Chris Grayling, Lord Chancellor or King Chaos?
    April 24, 2014

    By Beth King, partner and head of personal injury

    I’ve been a litigator for 30 years now. When I first started, Court clerks knew the rules rather better than me and woe betide me if I forgot to cross and “i” or dot a “t” on a Writ or an order. Over the last 3 decades, I have witnessed the steady deterioration of the Court Service to the point where it is almost invariably necessary to explain to Court staff what the rules actually say and what the correct fee is.

    If I write to the Court to issue proceedings but want to serve the papers on the defendants myself, I have to use bold type and a coloured highlighter pen to make my wishes clear – even then, it’s a toss-up whether I will get a notice of issue telling me the papers have been served for me as they simply don’t seem to read beyond the first paragraph.

    Don’t get me wrong. I don’t blame the Court staff – it’s not their fault that they aren’t properly trained any more, that the rules change on a monthly basis or that someone has decided it’s a good idea to rotate jobs so that no one ever gets to be an expert – or even competent – at anything.

    To be honest, we had learned to live with this slow decay of a service which had once been a valued part of the legal system. We worked round it. We chivvied and cajoled and eventually got what we needed for our clients.

    But in the space of about 18 months, the first non-lawyer Lord Chancellor – the Right Honourable Chris Grayling – has managed to reduce what was left of the Court Service to complete and utter chaos.

    Local County Courts are now clogged with litigants in person because legal aid cuts and increases in the small claims limit now mean that people with a genuine grievance, a debt of up to £10,000 they want paid or a claim for an injury worth less than £1000 (but with other losses of up to a total of £10,000) can no longer recover lawyer’s fees. So they have to act on their own and they get things wrong or need advice on the procedure which the Court staff simply aren’t equipped to give.
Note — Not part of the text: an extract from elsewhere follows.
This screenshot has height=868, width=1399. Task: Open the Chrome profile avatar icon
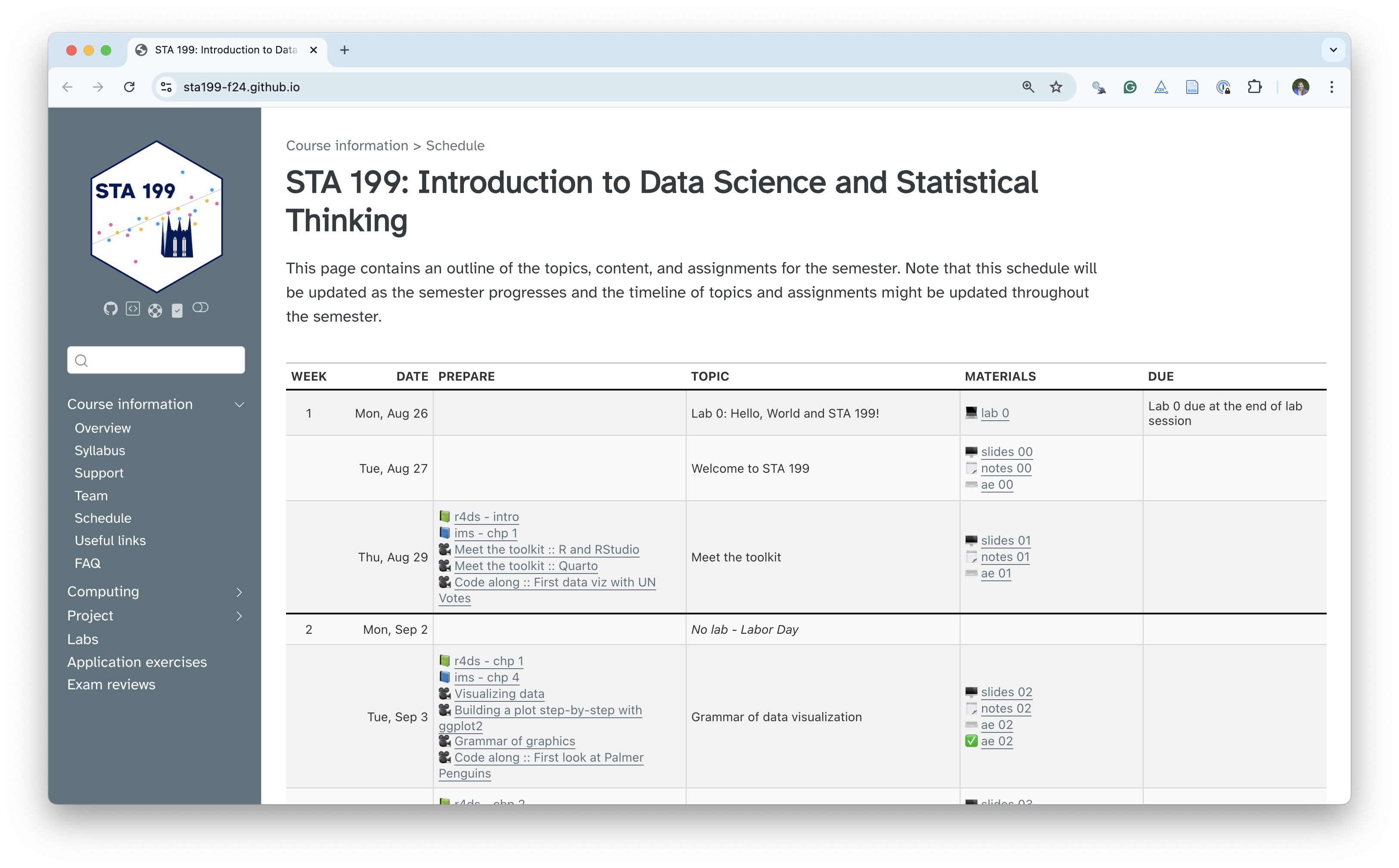coord(1300,87)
    I recently waited 6 months for Central London county Court to fix a case management hearing on a claim worth around £65,000. My client is 75 so time is not on our side. In that time, no progress has been made in the claim because the defendants won’t do any work until they’ve been ordered to by the Court, no doubt because their insurance clients simply won’t pay for it until they absolutely have to.

    And today, more evidence of the chaos and its impact on solicitors’ cashflow. Last August, my firm settled a road traffic claim for £2800. The insurers fought every little point and made late allegations that the claimant couldn’t possibly have been injured as it was a “low velocity impact” but hen settled anyway so our bill is a bit under £9000. For which the insurers think I should accept £4500. (I think not.)

    In December, I wrote to Northampton County Court (which is actually in Salford – who knew?) as we have to issue all claims there, for reasons which escape most solicitors, to ask for my bill to be provisionally assessed by a costs judge. In mid January, Northampton (or Salford) sent me a notice that the claim had been transferred to my preferred court in Bromley.

    Now I should explain that Bromley County Court – like many London County Courts – doesn’t deal with costs issues in its own claims (as it’s too busy dealing with litigants in person) so my bill has to be forwarded to the Senior Court Costs Office.

    You can’t talk to Bromley Court staff on the phone because they just don’t answer it. They don’t have time. It’s only 5 minutes walk from my office but there’s no point going over there as they no longer see people without an appointment but you can’t get an appointment because they don’t answer the phone.

    The upshot is that, after numerous attempts to get someone to answer the phone and several emails to their generic address, Bromley finally told me yesterday that they sent my papers to the SCCO on 16th April – almost 4 months to the day since I sent them to Salford. Or Northampton. Or wherever.

    Today, my long suffering secretary spoke to someone at the SCCO (yes they do answer the phone) to be told that they can’t even tell us if they have the papers yet because they are still dealing with post received in March. It is now 25th April. And their costs officers are so busy that they probably won’t actually look at our bill and the papers for several months after the SCCO staff have reached them in their backlog. Getting the bill assessed will have taken longer than settling the original claim.

    And to cap it all, on Tuesday (22nd April), Grayling had to gall to raise Court fees for this shoddy, hopeless service.